▶ WORK REQUIRED: Exactly as they stand, the data below are to be printed again.

(Dataset entries)
******

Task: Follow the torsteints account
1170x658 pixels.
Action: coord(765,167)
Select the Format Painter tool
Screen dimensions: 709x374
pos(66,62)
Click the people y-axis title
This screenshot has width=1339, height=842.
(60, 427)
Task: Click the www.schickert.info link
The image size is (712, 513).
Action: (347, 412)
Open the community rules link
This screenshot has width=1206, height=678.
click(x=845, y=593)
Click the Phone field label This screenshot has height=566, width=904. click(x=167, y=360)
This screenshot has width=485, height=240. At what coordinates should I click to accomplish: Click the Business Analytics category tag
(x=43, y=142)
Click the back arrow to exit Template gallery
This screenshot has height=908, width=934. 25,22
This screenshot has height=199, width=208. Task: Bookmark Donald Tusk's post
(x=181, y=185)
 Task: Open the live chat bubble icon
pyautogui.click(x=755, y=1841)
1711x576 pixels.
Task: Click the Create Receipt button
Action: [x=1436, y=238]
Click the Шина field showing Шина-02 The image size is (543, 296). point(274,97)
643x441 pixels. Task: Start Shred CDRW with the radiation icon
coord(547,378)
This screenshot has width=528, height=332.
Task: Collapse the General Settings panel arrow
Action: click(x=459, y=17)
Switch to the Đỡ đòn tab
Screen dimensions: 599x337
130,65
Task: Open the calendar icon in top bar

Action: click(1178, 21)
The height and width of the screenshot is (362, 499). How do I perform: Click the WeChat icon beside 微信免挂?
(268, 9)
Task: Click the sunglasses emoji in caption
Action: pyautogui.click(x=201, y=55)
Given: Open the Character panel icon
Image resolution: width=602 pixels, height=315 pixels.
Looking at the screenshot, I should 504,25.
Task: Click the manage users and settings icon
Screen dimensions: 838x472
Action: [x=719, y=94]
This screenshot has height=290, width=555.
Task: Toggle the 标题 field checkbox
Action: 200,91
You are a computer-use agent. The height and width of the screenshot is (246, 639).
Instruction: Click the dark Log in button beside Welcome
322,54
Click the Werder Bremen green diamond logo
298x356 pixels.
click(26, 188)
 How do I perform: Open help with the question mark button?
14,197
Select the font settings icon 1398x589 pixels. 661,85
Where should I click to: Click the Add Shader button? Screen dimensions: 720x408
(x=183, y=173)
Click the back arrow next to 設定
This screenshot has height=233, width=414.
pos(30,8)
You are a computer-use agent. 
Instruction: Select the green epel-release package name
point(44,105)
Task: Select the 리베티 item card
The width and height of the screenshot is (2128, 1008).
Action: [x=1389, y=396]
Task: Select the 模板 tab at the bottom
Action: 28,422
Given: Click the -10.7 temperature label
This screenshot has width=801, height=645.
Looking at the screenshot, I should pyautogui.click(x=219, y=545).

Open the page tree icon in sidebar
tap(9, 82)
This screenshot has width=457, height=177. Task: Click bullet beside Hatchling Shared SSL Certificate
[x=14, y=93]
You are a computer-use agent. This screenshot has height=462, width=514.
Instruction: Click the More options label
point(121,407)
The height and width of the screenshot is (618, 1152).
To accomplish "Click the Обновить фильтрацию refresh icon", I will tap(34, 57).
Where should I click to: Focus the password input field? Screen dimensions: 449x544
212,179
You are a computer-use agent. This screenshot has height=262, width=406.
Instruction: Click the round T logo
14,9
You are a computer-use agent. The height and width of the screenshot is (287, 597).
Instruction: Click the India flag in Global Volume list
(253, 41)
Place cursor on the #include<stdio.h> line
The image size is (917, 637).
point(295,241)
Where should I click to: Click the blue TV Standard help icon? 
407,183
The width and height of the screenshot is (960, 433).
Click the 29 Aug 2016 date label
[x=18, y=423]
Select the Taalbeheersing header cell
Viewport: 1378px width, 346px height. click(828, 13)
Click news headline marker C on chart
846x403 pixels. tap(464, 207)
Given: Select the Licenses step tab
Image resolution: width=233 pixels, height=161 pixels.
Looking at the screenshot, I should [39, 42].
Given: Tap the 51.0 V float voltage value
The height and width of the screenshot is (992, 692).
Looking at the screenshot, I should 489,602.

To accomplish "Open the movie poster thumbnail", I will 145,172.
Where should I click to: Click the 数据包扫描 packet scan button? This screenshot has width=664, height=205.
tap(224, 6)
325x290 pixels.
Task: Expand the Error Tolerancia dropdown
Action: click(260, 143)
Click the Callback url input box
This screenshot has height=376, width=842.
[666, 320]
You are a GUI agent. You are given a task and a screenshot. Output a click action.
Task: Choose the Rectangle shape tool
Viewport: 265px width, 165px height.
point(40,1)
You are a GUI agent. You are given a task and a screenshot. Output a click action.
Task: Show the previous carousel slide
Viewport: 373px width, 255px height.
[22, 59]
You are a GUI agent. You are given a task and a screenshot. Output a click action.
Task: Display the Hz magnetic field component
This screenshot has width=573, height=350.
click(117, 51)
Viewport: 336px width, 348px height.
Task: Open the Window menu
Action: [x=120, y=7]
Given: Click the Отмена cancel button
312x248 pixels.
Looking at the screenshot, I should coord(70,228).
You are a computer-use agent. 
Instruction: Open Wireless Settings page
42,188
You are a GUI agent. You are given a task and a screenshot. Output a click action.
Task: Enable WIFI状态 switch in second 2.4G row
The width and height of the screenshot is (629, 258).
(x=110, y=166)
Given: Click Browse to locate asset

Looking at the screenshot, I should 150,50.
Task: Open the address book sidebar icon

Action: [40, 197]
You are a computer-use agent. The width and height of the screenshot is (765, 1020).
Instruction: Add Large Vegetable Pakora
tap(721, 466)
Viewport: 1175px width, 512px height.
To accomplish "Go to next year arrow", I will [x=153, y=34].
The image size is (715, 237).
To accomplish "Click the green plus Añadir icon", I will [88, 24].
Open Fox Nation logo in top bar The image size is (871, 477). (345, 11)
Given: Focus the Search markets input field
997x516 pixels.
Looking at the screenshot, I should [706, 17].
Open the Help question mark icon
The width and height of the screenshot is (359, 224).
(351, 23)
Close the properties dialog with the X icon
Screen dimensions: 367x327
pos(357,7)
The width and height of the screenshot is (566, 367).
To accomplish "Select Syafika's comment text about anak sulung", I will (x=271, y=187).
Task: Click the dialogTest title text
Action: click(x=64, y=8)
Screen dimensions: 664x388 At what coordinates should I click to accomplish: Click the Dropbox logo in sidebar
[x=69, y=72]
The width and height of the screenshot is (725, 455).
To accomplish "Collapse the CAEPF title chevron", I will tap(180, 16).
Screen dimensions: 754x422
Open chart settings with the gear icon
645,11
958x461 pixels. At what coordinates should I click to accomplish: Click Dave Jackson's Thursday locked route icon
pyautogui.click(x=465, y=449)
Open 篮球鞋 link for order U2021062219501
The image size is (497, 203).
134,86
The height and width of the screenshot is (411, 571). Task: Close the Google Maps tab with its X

******

▶ RESPONSE TO THE EXERCISE:
Task: Follow the torsteints account
1170x658 pixels.
Action: coord(765,167)
Select the Format Painter tool
Screen dimensions: 709x374
pos(66,62)
Click the people y-axis title
This screenshot has width=1339, height=842.
(60, 427)
Task: Click the www.schickert.info link
The image size is (712, 513).
Action: (347, 412)
Open the community rules link
This screenshot has width=1206, height=678.
click(x=845, y=593)
Click the Phone field label This screenshot has height=566, width=904. click(x=167, y=360)
This screenshot has width=485, height=240. At what coordinates should I click to accomplish: Click the Business Analytics category tag
(x=43, y=142)
Click the back arrow to exit Template gallery
This screenshot has height=908, width=934. 25,22
This screenshot has height=199, width=208. Task: Bookmark Donald Tusk's post
(x=181, y=185)
 Task: Open the live chat bubble icon
pyautogui.click(x=755, y=1841)
1711x576 pixels.
Task: Click the Create Receipt button
Action: [x=1436, y=238]
Click the Шина field showing Шина-02 The image size is (543, 296). point(274,97)
643x441 pixels. Task: Start Shred CDRW with the radiation icon
coord(547,378)
This screenshot has width=528, height=332.
Task: Collapse the General Settings panel arrow
Action: click(x=459, y=17)
Switch to the Đỡ đòn tab
Screen dimensions: 599x337
130,65
Task: Open the calendar icon in top bar

Action: click(1178, 21)
The height and width of the screenshot is (362, 499). How do I perform: Click the WeChat icon beside 微信免挂?
(268, 9)
Task: Click the sunglasses emoji in caption
Action: pyautogui.click(x=201, y=55)
Given: Open the Character panel icon
Image resolution: width=602 pixels, height=315 pixels.
Looking at the screenshot, I should 504,25.
Task: Click the manage users and settings icon
Screen dimensions: 838x472
Action: [x=719, y=94]
This screenshot has height=290, width=555.
Task: Toggle the 标题 field checkbox
Action: 200,91
You are a computer-use agent. The height and width of the screenshot is (246, 639).
Instruction: Click the dark Log in button beside Welcome
322,54
Click the Werder Bremen green diamond logo
298x356 pixels.
click(26, 188)
 How do I perform: Open help with the question mark button?
14,197
Select the font settings icon 1398x589 pixels. 661,85
Where should I click to: Click the Add Shader button? Screen dimensions: 720x408
(x=183, y=173)
Click the back arrow next to 設定
This screenshot has height=233, width=414.
pos(30,8)
You are a computer-use agent. 
Instruction: Select the green epel-release package name
point(44,105)
Task: Select the 리베티 item card
The width and height of the screenshot is (2128, 1008).
Action: [x=1389, y=396]
Task: Select the 模板 tab at the bottom
Action: 28,422
Given: Click the -10.7 temperature label
This screenshot has width=801, height=645.
Looking at the screenshot, I should pyautogui.click(x=219, y=545).

Open the page tree icon in sidebar
tap(9, 82)
This screenshot has width=457, height=177. Task: Click bullet beside Hatchling Shared SSL Certificate
[x=14, y=93]
You are a computer-use agent. This screenshot has height=462, width=514.
Instruction: Click the More options label
point(121,407)
The height and width of the screenshot is (618, 1152).
To accomplish "Click the Обновить фильтрацию refresh icon", I will tap(34, 57).
Where should I click to: Focus the password input field? Screen dimensions: 449x544
212,179
You are a computer-use agent. This screenshot has height=262, width=406.
Instruction: Click the round T logo
14,9
You are a computer-use agent. The height and width of the screenshot is (287, 597).
Instruction: Click the India flag in Global Volume list
(253, 41)
Place cursor on the #include<stdio.h> line
The image size is (917, 637).
point(295,241)
Where should I click to: Click the blue TV Standard help icon? 
407,183
The width and height of the screenshot is (960, 433).
Click the 29 Aug 2016 date label
[x=18, y=423]
Select the Taalbeheersing header cell
Viewport: 1378px width, 346px height. click(828, 13)
Click news headline marker C on chart
846x403 pixels. tap(464, 207)
Given: Select the Licenses step tab
Image resolution: width=233 pixels, height=161 pixels.
Looking at the screenshot, I should [39, 42].
Given: Tap the 51.0 V float voltage value
The height and width of the screenshot is (992, 692).
Looking at the screenshot, I should 489,602.

To accomplish "Open the movie poster thumbnail", I will 145,172.
Where should I click to: Click the 数据包扫描 packet scan button? This screenshot has width=664, height=205.
tap(224, 6)
325x290 pixels.
Task: Expand the Error Tolerancia dropdown
Action: click(260, 143)
Click the Callback url input box
This screenshot has height=376, width=842.
[666, 320]
You are a GUI agent. You are given a task and a screenshot. Output a click action.
Task: Choose the Rectangle shape tool
Viewport: 265px width, 165px height.
point(40,1)
You are a GUI agent. You are given a task and a screenshot. Output a click action.
Task: Show the previous carousel slide
Viewport: 373px width, 255px height.
[22, 59]
You are a GUI agent. You are given a task and a screenshot. Output a click action.
Task: Display the Hz magnetic field component
This screenshot has width=573, height=350.
click(117, 51)
Viewport: 336px width, 348px height.
Task: Open the Window menu
Action: [x=120, y=7]
Given: Click the Отмена cancel button
312x248 pixels.
Looking at the screenshot, I should coord(70,228).
You are a computer-use agent. 
Instruction: Open Wireless Settings page
42,188
You are a GUI agent. You are given a task and a screenshot. Output a click action.
Task: Enable WIFI状态 switch in second 2.4G row
The width and height of the screenshot is (629, 258).
(x=110, y=166)
Given: Click Browse to locate asset

Looking at the screenshot, I should 150,50.
Task: Open the address book sidebar icon

Action: [40, 197]
You are a computer-use agent. The width and height of the screenshot is (765, 1020).
Instruction: Add Large Vegetable Pakora
tap(721, 466)
Viewport: 1175px width, 512px height.
To accomplish "Go to next year arrow", I will [x=153, y=34].
The image size is (715, 237).
To accomplish "Click the green plus Añadir icon", I will [88, 24].
Open Fox Nation logo in top bar The image size is (871, 477). (345, 11)
Given: Focus the Search markets input field
997x516 pixels.
Looking at the screenshot, I should [706, 17].
Open the Help question mark icon
The width and height of the screenshot is (359, 224).
(351, 23)
Close the properties dialog with the X icon
Screen dimensions: 367x327
pos(357,7)
The width and height of the screenshot is (566, 367).
To accomplish "Select Syafika's comment text about anak sulung", I will (x=271, y=187).
Task: Click the dialogTest title text
Action: click(x=64, y=8)
Screen dimensions: 664x388 At what coordinates should I click to accomplish: Click the Dropbox logo in sidebar
[x=69, y=72]
The width and height of the screenshot is (725, 455).
To accomplish "Collapse the CAEPF title chevron", I will tap(180, 16).
Screen dimensions: 754x422
Open chart settings with the gear icon
645,11
958x461 pixels. At what coordinates should I click to accomplish: Click Dave Jackson's Thursday locked route icon
pyautogui.click(x=465, y=449)
Open 篮球鞋 link for order U2021062219501
The image size is (497, 203).
134,86
The height and width of the screenshot is (411, 571). Task: Close the Google Maps tab with its X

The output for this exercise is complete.